** What needs to be done **
Convert the stretch of the listing from the line containing "Image resolution: width=538, height=720." through the line containing "Contact Us (1321, 138)" into a JSON list of strings, one per line, omitting blank lines. Leave the pictures out of your answer.

** Information given **
_ _ _

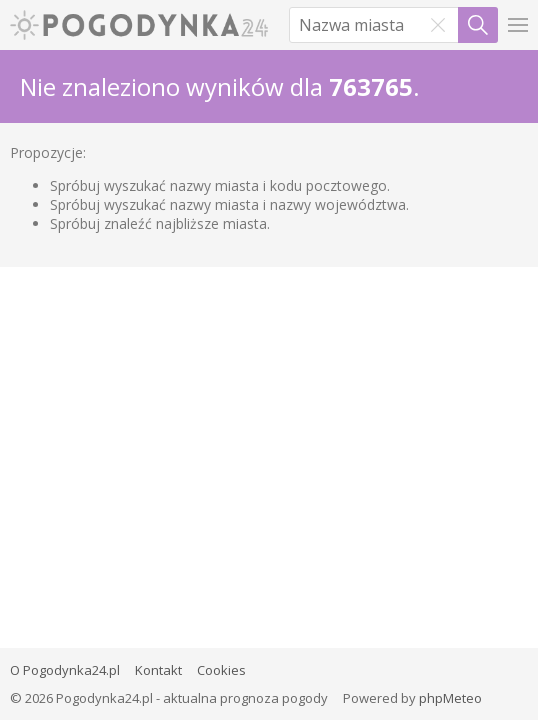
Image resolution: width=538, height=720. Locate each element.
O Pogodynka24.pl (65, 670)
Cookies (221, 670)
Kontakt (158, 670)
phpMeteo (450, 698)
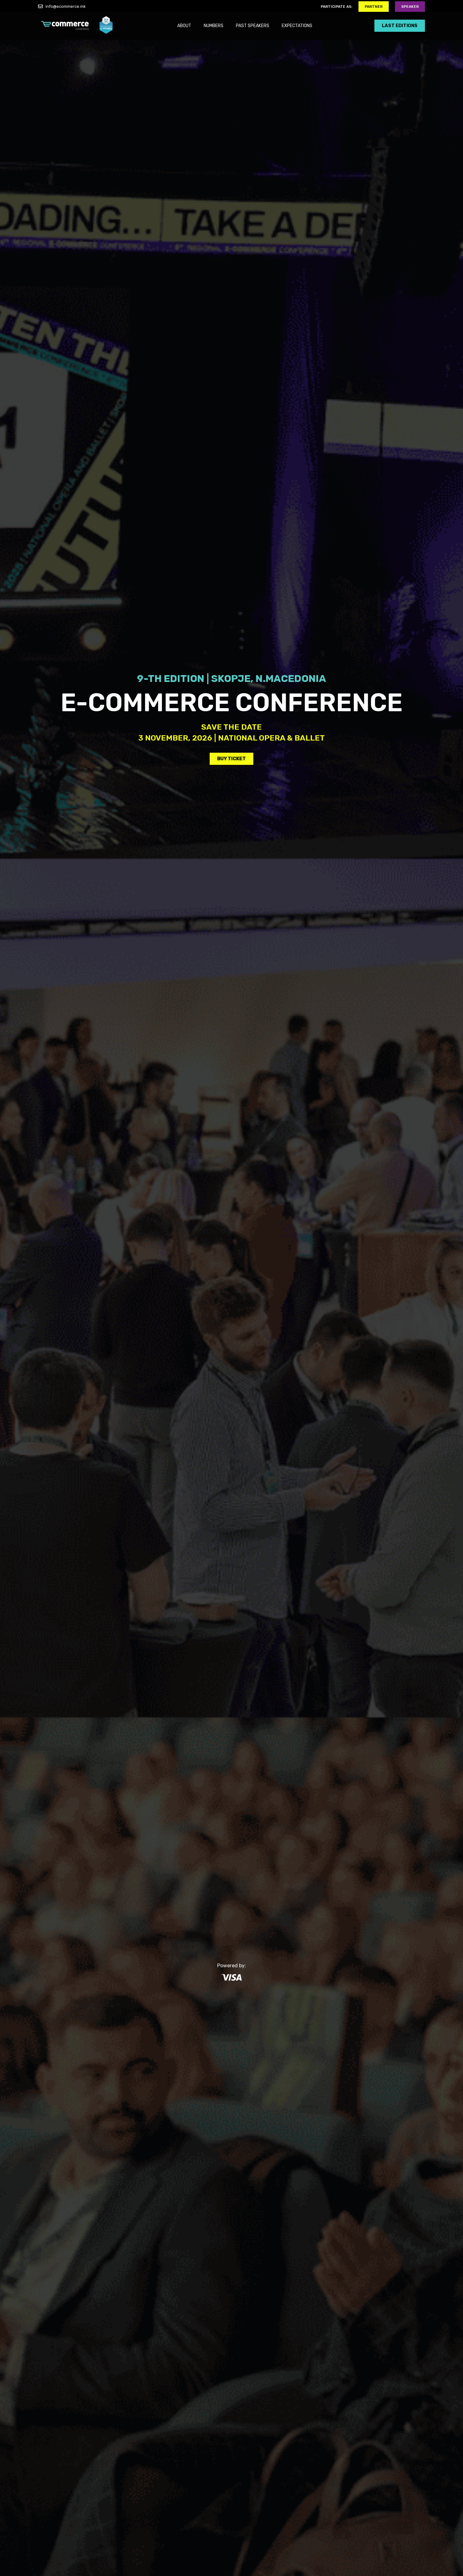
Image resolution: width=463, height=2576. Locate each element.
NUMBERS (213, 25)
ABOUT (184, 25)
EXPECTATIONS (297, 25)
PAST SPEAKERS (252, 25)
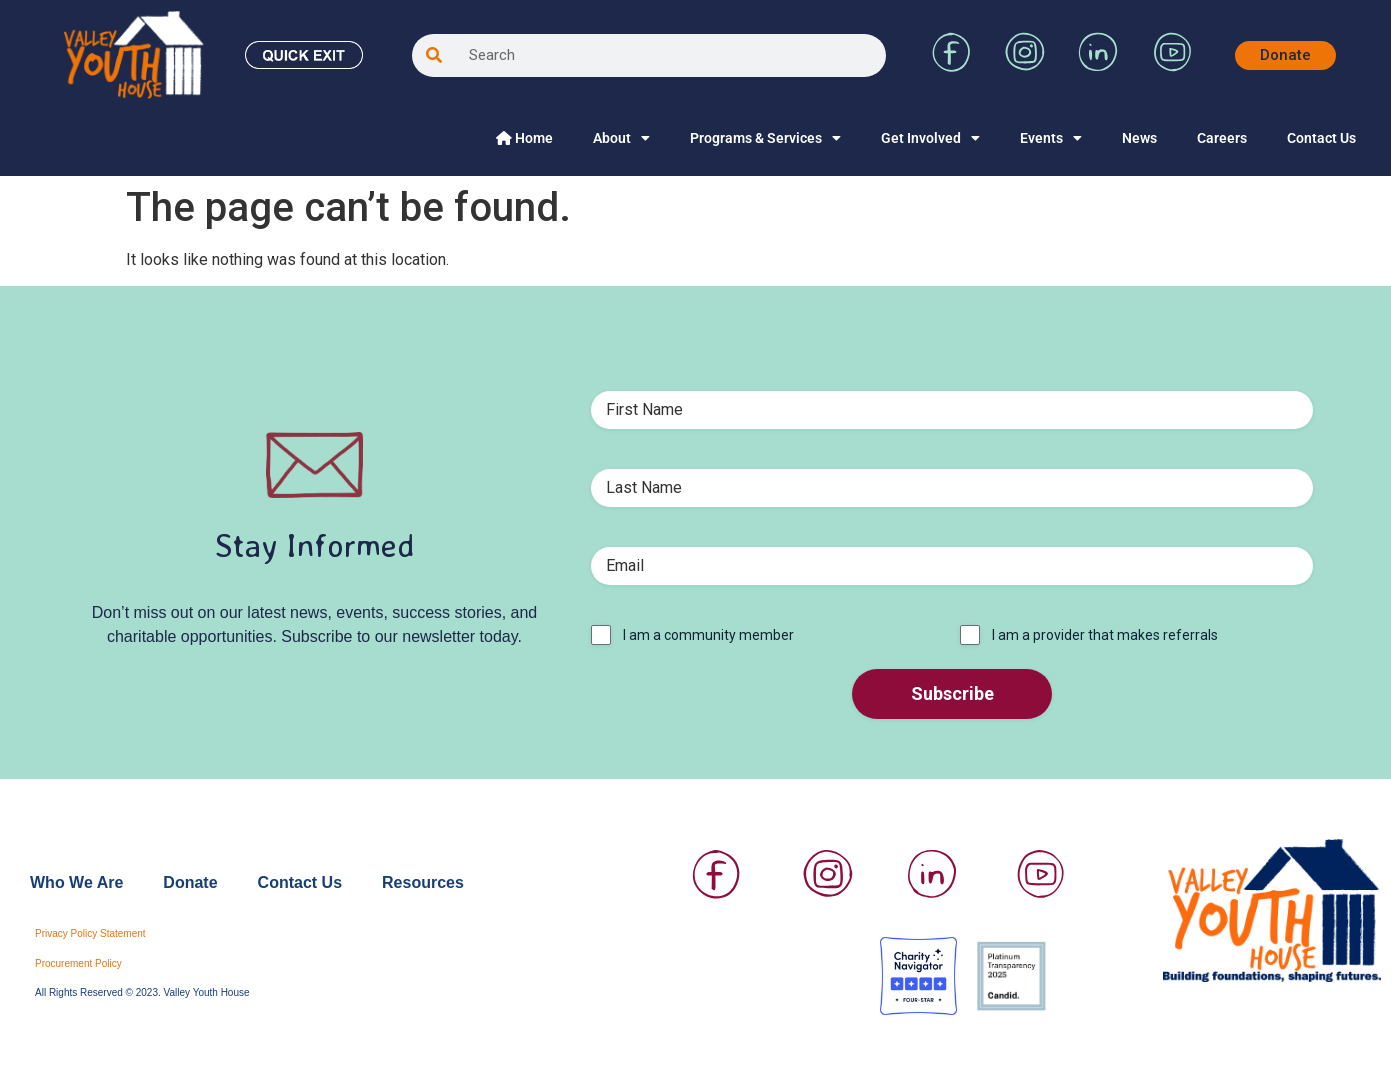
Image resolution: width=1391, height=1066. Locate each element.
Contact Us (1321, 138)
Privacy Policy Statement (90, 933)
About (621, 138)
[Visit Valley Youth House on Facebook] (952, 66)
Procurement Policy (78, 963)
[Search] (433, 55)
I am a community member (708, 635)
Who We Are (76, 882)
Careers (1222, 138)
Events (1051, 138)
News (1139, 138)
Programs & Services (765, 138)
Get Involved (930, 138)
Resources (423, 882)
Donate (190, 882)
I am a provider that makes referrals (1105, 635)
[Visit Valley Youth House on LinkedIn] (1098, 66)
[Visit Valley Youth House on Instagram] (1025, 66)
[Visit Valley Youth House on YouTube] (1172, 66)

_ _ _

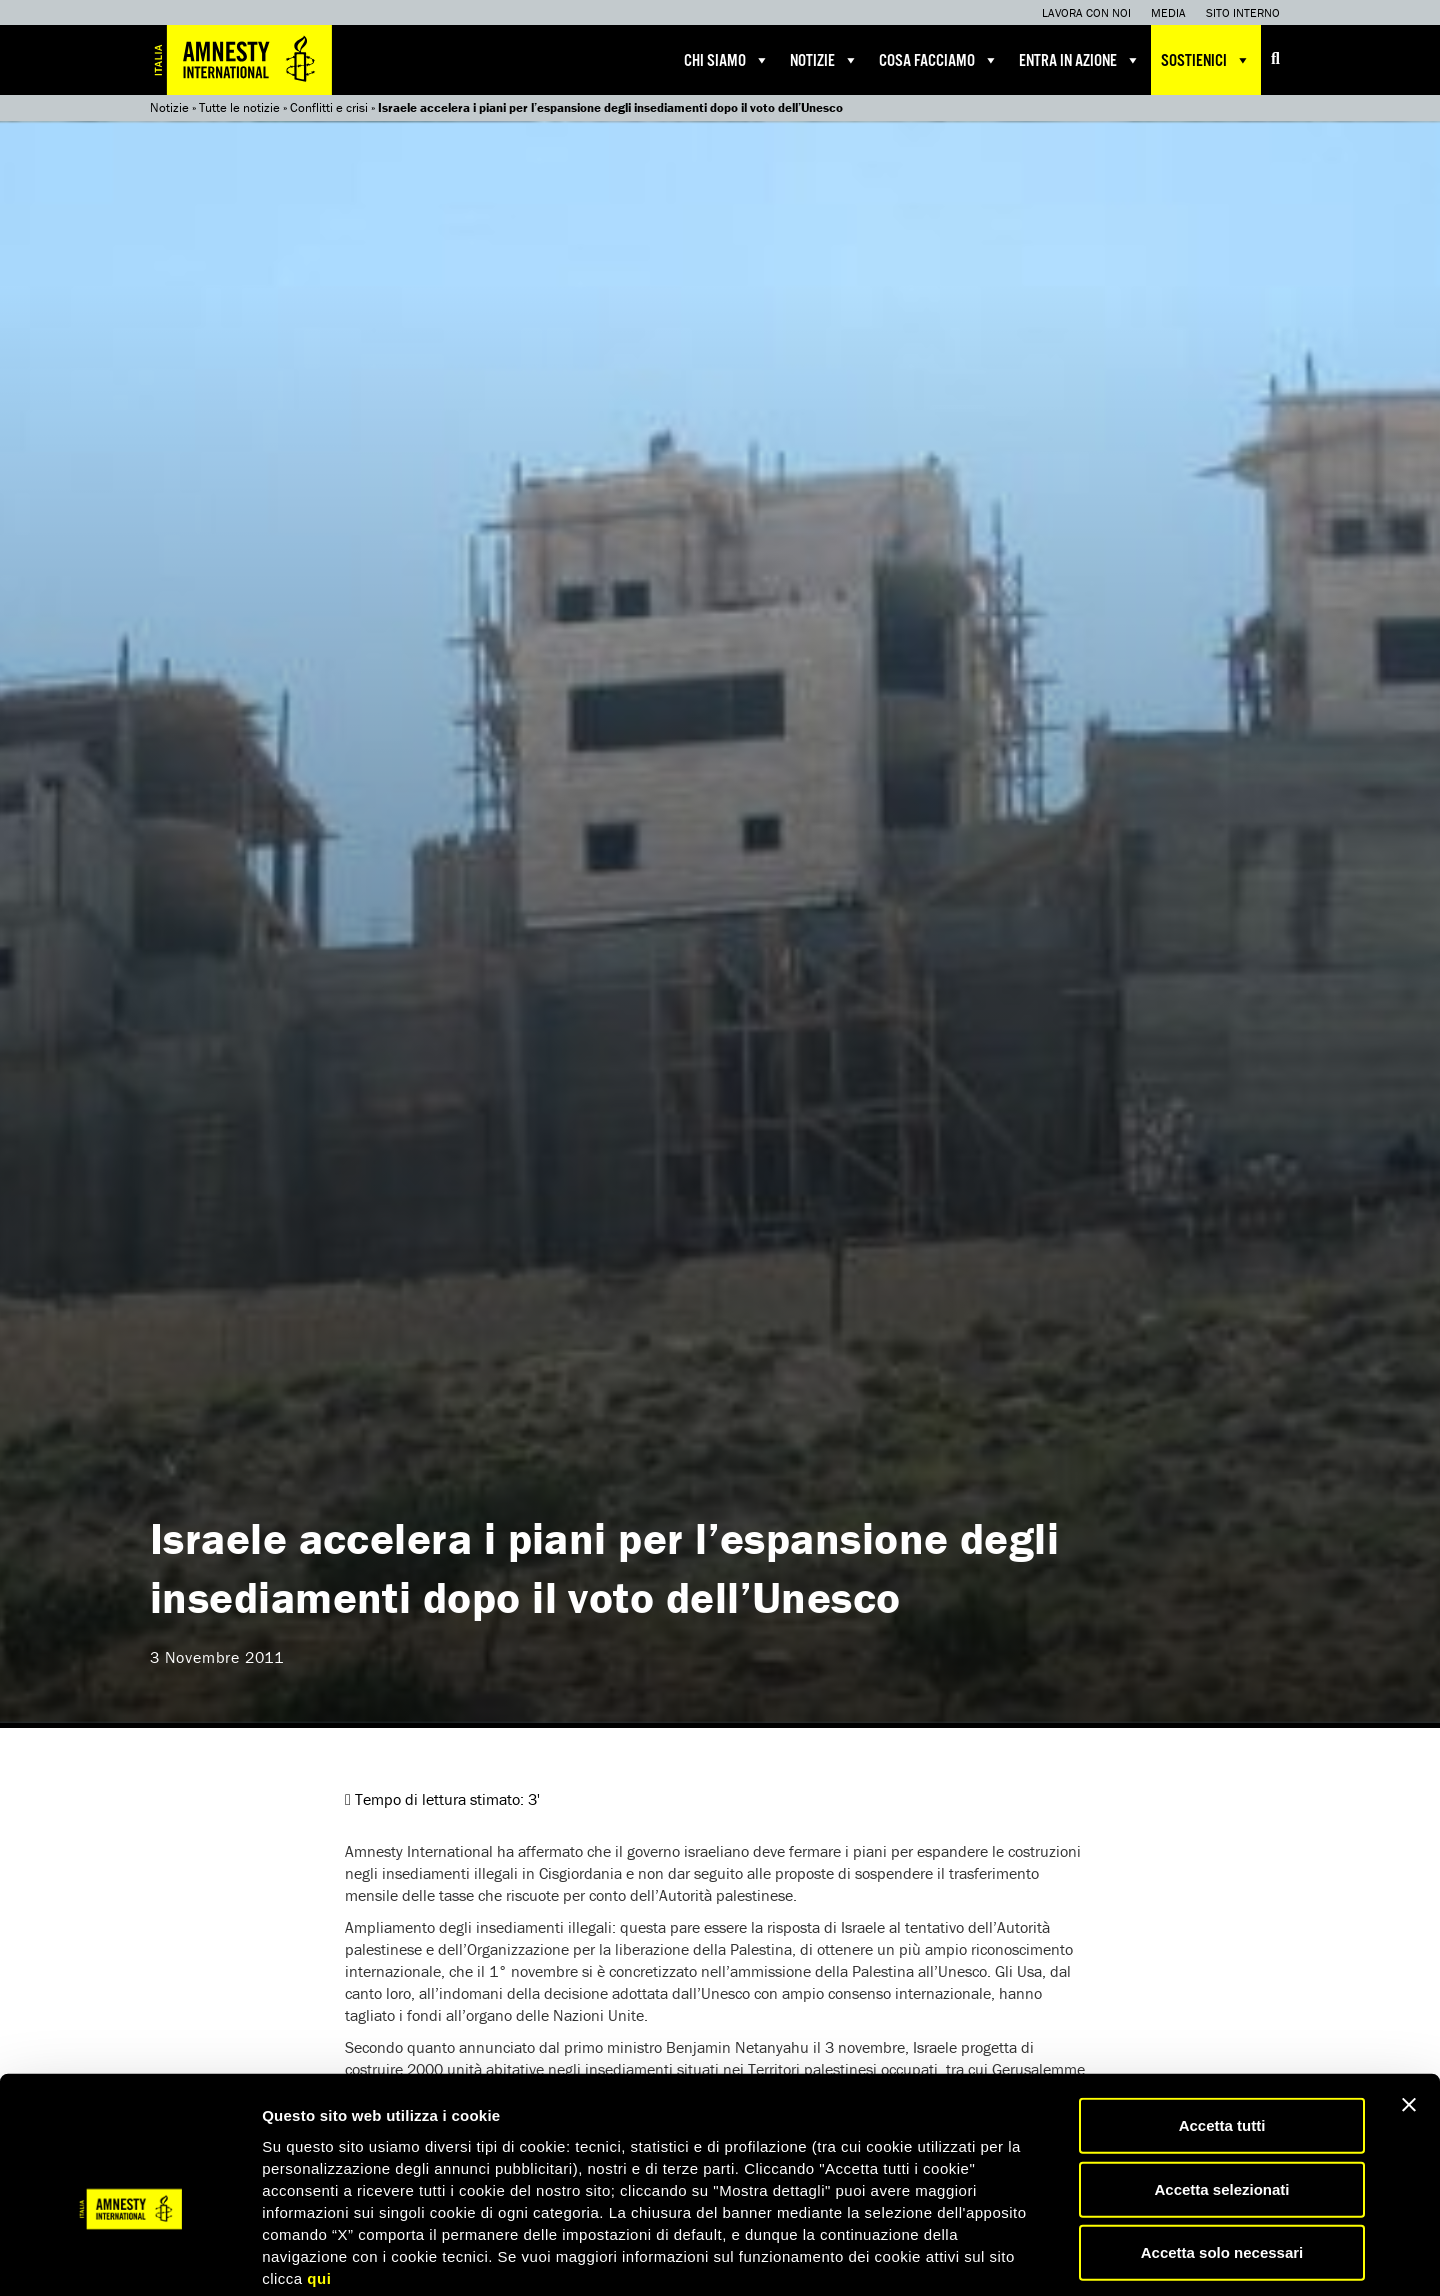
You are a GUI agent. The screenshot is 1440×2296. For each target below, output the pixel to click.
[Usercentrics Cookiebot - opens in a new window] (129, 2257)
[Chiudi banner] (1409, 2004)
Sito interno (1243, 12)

_ _ _

** Output of the exercise **
[
  "Image resolution: width=538, height=720. Locate each element.",
  "O Pogodynka24.pl (65, 670)",
  "Cookies (221, 670)",
  "Kontakt (158, 670)",
  "phpMeteo (450, 698)",
  "Image resolution: width=463, height=2576. Locate each element.",
  "NUMBERS (213, 25)",
  "ABOUT (184, 25)",
  "EXPECTATIONS (297, 25)",
  "PAST SPEAKERS (252, 25)",
  "Image resolution: width=1391, height=1066. Locate each element.",
  "Contact Us (1321, 138)"
]